# EXTRACT
Noninvasive continuous hemodynamic monitoring

Abstract

Monitoring of continuous blood pressure and cardiac output is important to prevent hypoperfusion and to guide fluid administration, but only few patients receive such monitoring due to the invasive nature of most of the methods presently available. Noninvasive blood pressure can be determined continuously using finger cuff technology and cardiac output is easily obtained using a pulse contour method. In this way completely noninvasive continuous blood pressure and cardiac output are available for clinical use in all patients that would otherwise not be monitored. Developments and state of art in hemodynamic monitoring are reviewed here, with a focus on noninvasive continuous hemodynamic monitoring form the finger.

Fig. 1

The differences in pressure levels and wave shape in the radial (red) and finger (blue) arteries. A physiological model can reconstruct the brachial artery pressure (green) from the finger arterial pressure. The staircase is the result of an automatic calibration. (Color figure online)

# DATA SHOWN
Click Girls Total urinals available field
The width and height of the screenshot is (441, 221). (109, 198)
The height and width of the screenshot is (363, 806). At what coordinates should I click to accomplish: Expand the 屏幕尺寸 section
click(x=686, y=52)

# WORK INSTRUCTIONS
- 1) List the arteries that the figure caption in the hemodynamic monitoring text names.
- 2) Copy the hemodynamic monitoring text from "Monitoring of continuous" to "form the finger.".
- 3) Carry on the hemodynamic monitoring text past its last sentence.

# ANSWERS BY ITEM
- 1)
- radial artery
- finger artery
- brachial artery

- 2)
Monitoring of continuous blood pressure and cardiac output is important to prevent hypoperfusion and to guide fluid administration, but only few patients receive such monitoring due to the invasive nature of most of the methods presently available. Noninvasive blood pressure can be determined continuously using finger cuff technology and cardiac output is easily obtained using a pulse contour method. In this way completely noninvasive continuous blood pressure and cardiac output are available for clinical use in all patients that would otherwise not be monitored. Developments and state of art in hemodynamic monitoring are reviewed here, with a focus on noninvasive continuous hemodynamic monitoring form the finger.

- 3)
Fig. 2

The cZ pulse contour method, Modelflow and Nexfin CO-trek. The corrected Z (“cZ”, top) method uses an impedance Z to calculate stroke volume (SV) [121]. The time-integral of the arterial pressure wave above diastolic pressure and between valve opening and closing (as determined by upstroke and incisura) is called the pulsatile systolic area (PSA, hashed area in the Figure) of the pressure. This PSA together with the characteristic impedance Z_c, which is estimated from age and depending on mean arterial pressure (MAP) and heart rate (HR, the inverse of the heart period of the pressure wave), gives SV. Cardiac output (CO) is calculated by multiplying SV and HR. The method was developed for tracking of changes in CO and for correct absolute values a calibration of Z was necessary. In the Modelflow method (middle) the 3-element Windkessel was implemented. Z_c and Windkessel compliance C_w depend on age, gender, height and weight and are nonlinearly related to pressure as shown in the pressure—area relation [97]. Thus, patient data and arterial pressures are both needed to determine these Windkessel parameters [99]. The time varying R_p is the ratio of MAP and CO and iteratively determined. To calculate CO, Modelflow imposes arterial pressure on the Windkessel model. A flow curve is produced of which the time-integral gives SV. The Nexfin CO-trek method (bottom) divides the PSA by the input impedance of the Windkessel to instantaneously give SV. In contrast to Modelflow, there is no need for constructing a flow curve. Moreover while Modelflow was developed to be used on invasive pressures, Nexfin CO-trek was developed to work with noninvasive BP as measured with Nexfin [58].